CHALLENGE A
In the records, take the lines from the line with "You are a computer-use agent. Image" up to and including the line with "point(497,905)" and write them out again with "Terms of Service" swapped for "Privacy Policy", leaving everything else unchanged.

------------------------------------

Brunei
- Full name: Brunei Football Association
- Nickname: Tebuan (The Wasps)
- Founded: 1979; 47 years ago
- Dissolved: 2005; 21 years ago
- Ground: Hassanal Bolkiah National Stadium
- Capacity: 35,000
| Home colours | Away colours |

= Brunei (Liga Premier team) =

Brunei team in Malaysian competitions

The Brunei Football Association used to enter a team in Malaysian football competitions. The team won the Malaysia Cup in 1999. The team played at the 35,000-seat Hassanal Bolkiah National Stadium in Bandar Seri Begawan.

==History==
Brunei first entered the Malaysian football league competitions in 1979. When the Liga Semi-Pro was introduced in Malaysia in 1989, Brunei also were invited along with Singapore, the other foreign team in Malaysian competition. Historically Brunei were the lower ranked team in Malaysian competition, often finishing at the lower rung of the league table and knocked out in the early stages of Malaysia Cup. However, their highest achievement in Malaysian competition was winning the Malaysia Cup in 1999, the first time they had won the competition. Brunei's final season in the Malaysian competition was in 2005 Liga Premier. Starting from 2006 until 2008, the only professional club in Brunei, DPMM FC replaced them as Brunei's representation in Malaysian competitions.

------------------------------------

CHALLENGE B
Translate this sentence from the text about the Brunei team in Malaysian competitions into Spanish: "The team won the Malaysia Cup in 1999."

------------------------------------

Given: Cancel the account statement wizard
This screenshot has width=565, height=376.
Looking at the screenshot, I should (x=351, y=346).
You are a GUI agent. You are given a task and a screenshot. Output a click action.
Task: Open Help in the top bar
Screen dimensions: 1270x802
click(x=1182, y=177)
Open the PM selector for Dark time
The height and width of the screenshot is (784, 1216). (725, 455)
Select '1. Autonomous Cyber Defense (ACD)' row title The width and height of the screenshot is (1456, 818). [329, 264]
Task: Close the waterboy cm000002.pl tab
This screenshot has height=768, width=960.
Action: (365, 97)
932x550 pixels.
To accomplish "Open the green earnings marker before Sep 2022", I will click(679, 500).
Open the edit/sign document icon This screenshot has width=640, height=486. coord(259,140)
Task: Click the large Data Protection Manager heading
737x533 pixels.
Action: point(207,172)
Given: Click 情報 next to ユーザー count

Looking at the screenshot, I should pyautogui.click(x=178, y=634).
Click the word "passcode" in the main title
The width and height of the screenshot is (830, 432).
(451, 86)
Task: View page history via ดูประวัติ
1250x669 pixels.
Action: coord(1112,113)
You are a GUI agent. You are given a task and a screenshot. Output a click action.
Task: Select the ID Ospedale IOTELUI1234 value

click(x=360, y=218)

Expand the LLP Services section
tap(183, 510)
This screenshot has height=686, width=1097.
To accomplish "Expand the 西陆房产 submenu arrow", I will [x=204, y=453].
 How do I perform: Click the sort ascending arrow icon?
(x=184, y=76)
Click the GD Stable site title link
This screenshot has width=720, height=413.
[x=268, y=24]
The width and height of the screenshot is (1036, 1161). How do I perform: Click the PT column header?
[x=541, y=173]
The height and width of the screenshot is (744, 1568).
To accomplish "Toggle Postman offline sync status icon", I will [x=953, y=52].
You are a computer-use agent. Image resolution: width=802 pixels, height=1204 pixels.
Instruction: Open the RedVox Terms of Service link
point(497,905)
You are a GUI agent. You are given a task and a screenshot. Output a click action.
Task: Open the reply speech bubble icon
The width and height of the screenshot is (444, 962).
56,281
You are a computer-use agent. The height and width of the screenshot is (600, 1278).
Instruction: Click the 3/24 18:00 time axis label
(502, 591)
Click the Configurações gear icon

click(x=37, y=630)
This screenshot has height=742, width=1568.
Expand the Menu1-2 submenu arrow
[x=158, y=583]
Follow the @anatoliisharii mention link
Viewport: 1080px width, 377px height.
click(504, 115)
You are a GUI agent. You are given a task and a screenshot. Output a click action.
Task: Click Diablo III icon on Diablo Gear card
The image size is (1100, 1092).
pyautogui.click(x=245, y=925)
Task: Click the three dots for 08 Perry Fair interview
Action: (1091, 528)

------------------------------------

CORRECT ANSWER A
You are a computer-use agent. Image resolution: width=802 pixels, height=1204 pixels.
Instruction: Open the RedVox Privacy Policy link
point(497,905)

CORRECT ANSWER B
El equipo ganó la Copa de Malasia en 1999.